Excerpt to read =
------------------------------------

Everyone knows they're from the Scorpius Nebula. Draco is so 2000
State leaders are from Camelopardalis Nebula.
No one is from the Draco.

Coke is not horse pee. It's shrimp excrement.


----------



## DavidN

Thing about Google is that different people will get different answers. The search results a biased to be 'more relevant' to you based on their knowledge of your use of any of their 60+ products. This isn't conspiracy theory; just read their terms & conditions and privacy statements.


----------



## Smitty06

spidangular said:


> Bing blows google maps out of the water. Instead of the top down satellite google has, Bing going gives a birds eye view from several different angles. you can really see everything like from the perspective of a bird, not limited to that of a passenger as in google Street View. And you can rotate the angle from which you view the same point. Never question what am intersection may look like again.
> 
> Sent from my ADR6400L using Tapatalk 2


That is just like google's street view, and if you know even slightly the area around you then it is not hard to know what intersection you are looking at.


----------



## bluestems

I've started using bing for all my searches now. Just like it better.


----------



## Scottyhorse

I like the layout of google better, but the search results of bing better.


----------



## DarkCobra

Not too surprising that Bing might be slightly better in some cases, as it's pretty much been proven that Microsoft uses and combines search statistics from other search engines, including Google, as a basis for Bing. Which is cheating in a way, using data that others have developed without credit or compensation.

Heck, in a day I could write a fairly competent search engine if I did that.

I stick with Google.


----------

------------------------------------

Recorded data =
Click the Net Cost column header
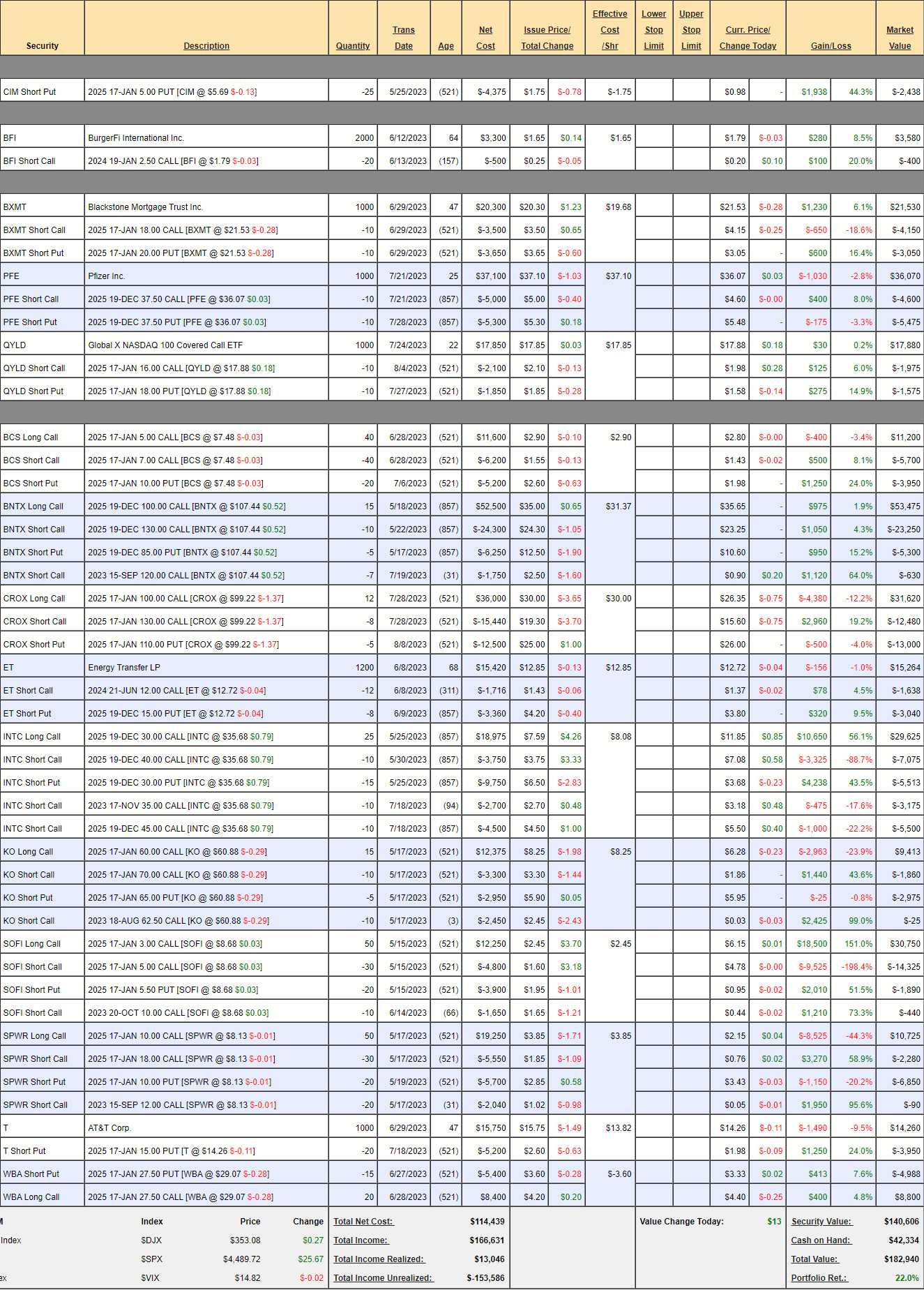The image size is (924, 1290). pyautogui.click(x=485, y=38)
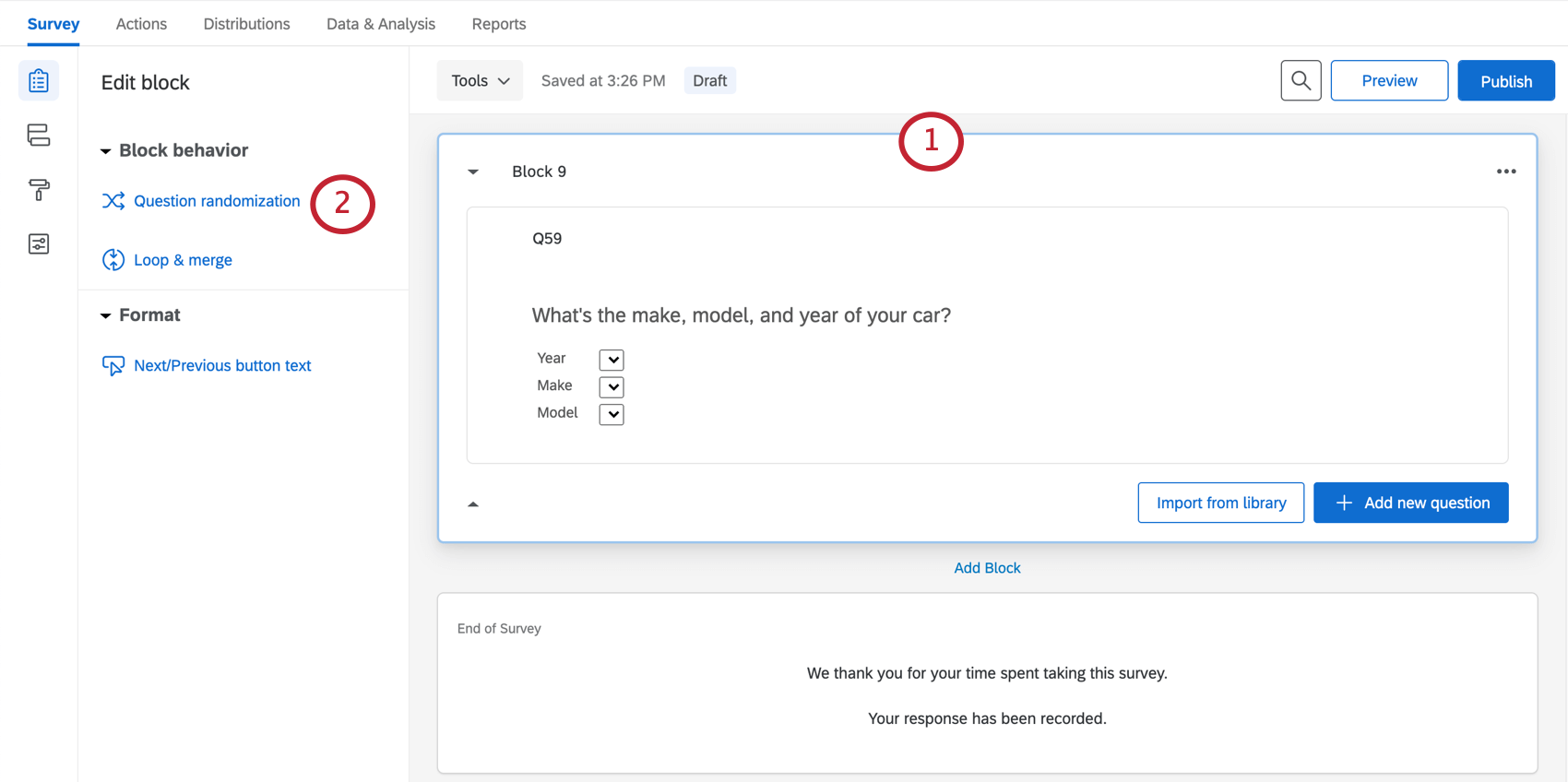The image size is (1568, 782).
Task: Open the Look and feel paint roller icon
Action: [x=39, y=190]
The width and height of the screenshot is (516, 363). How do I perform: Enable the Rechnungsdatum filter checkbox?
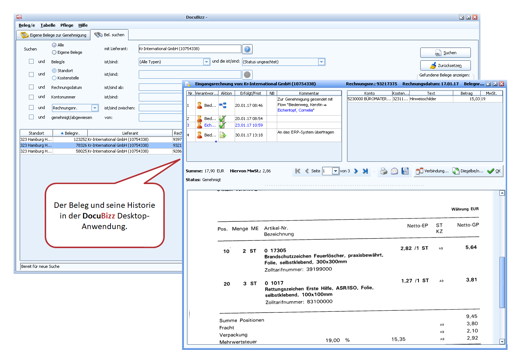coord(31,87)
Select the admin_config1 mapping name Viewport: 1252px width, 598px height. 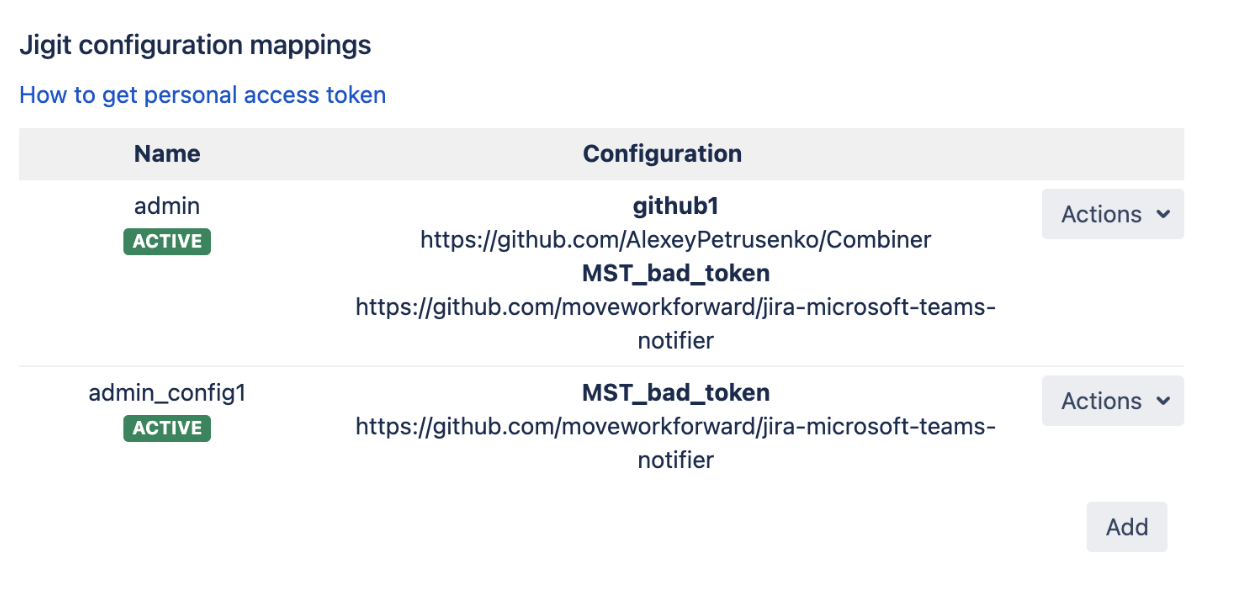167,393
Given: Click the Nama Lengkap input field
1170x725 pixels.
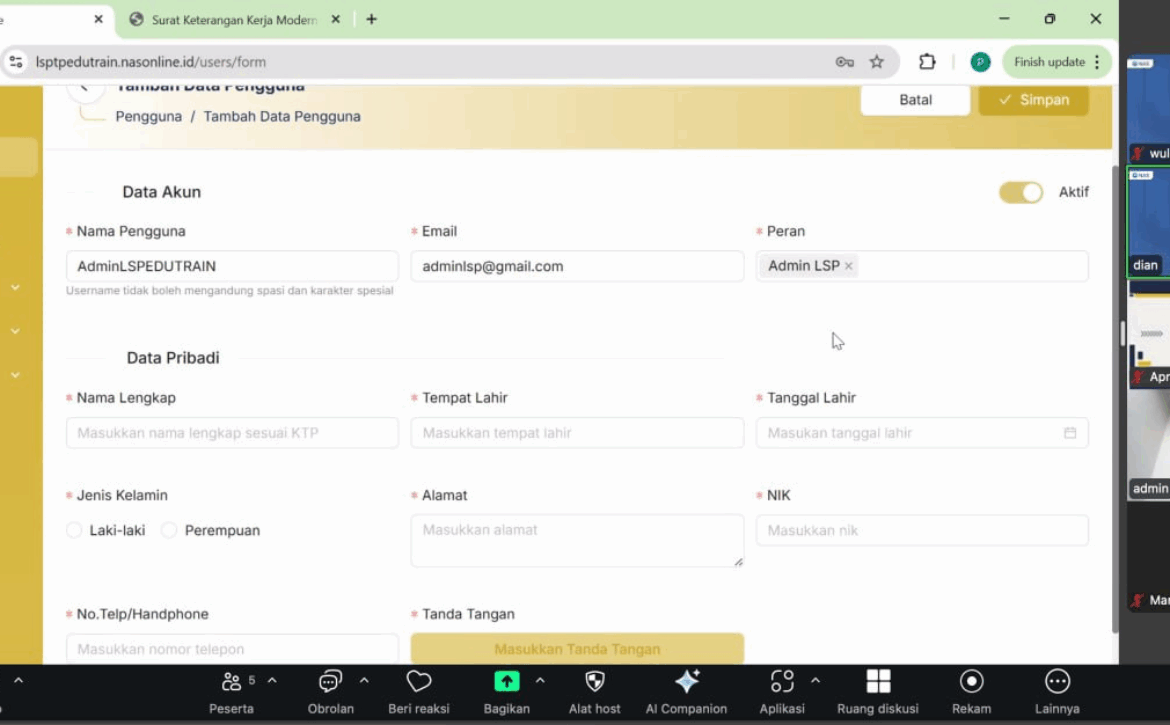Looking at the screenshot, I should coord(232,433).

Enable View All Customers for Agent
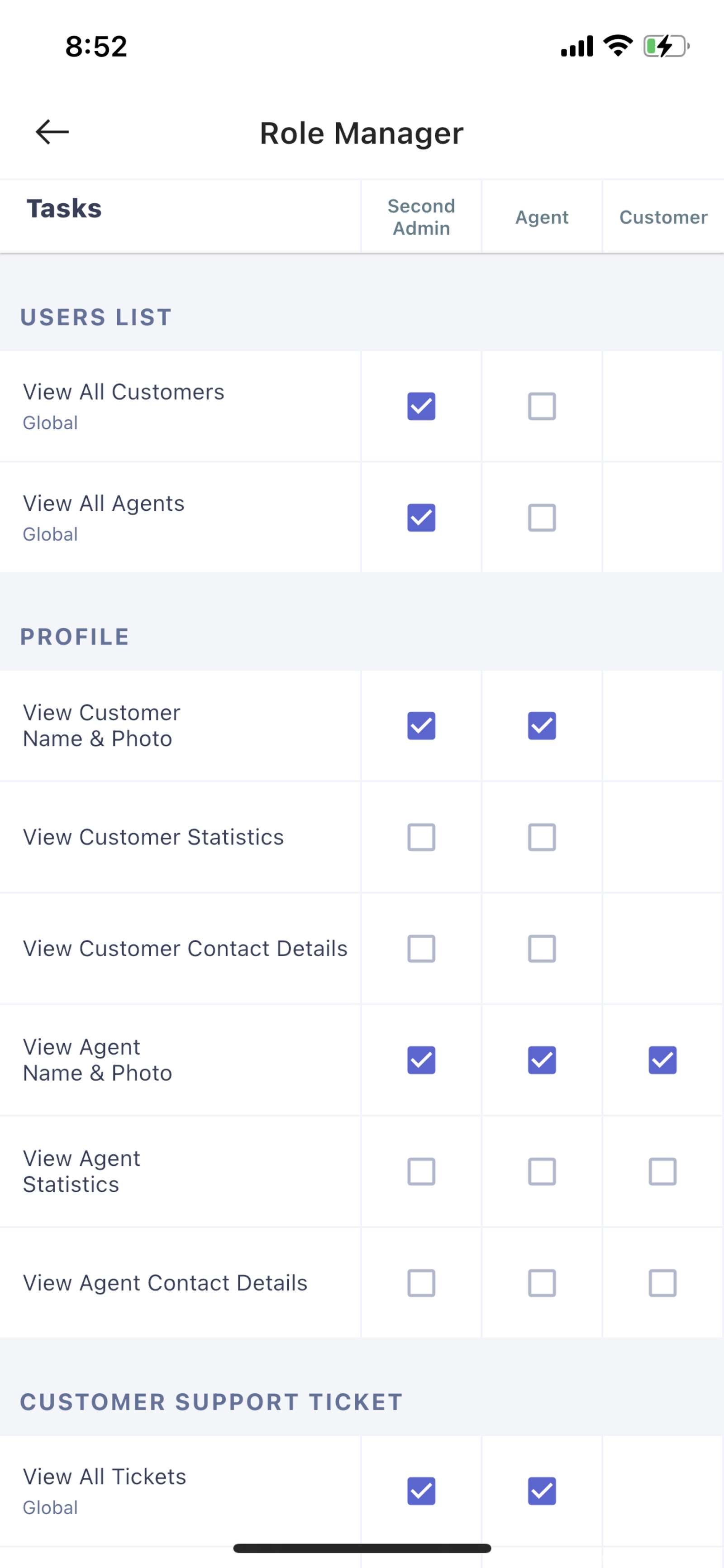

------------------------------------

Task set =
1 – In the search engine thread, what does Scottyhorse like better about Google, and what about Bing?
2 – In the search engine thread, why does DavidN say different people will get different answers from Google?

Outputs =
1 – Scottyhorse likes Google's layout better but Bing's search results better.

2 – Google biases its search results to be "more relevant" to each person. It bases this on what it knows about that person's use of any of its 60+ products.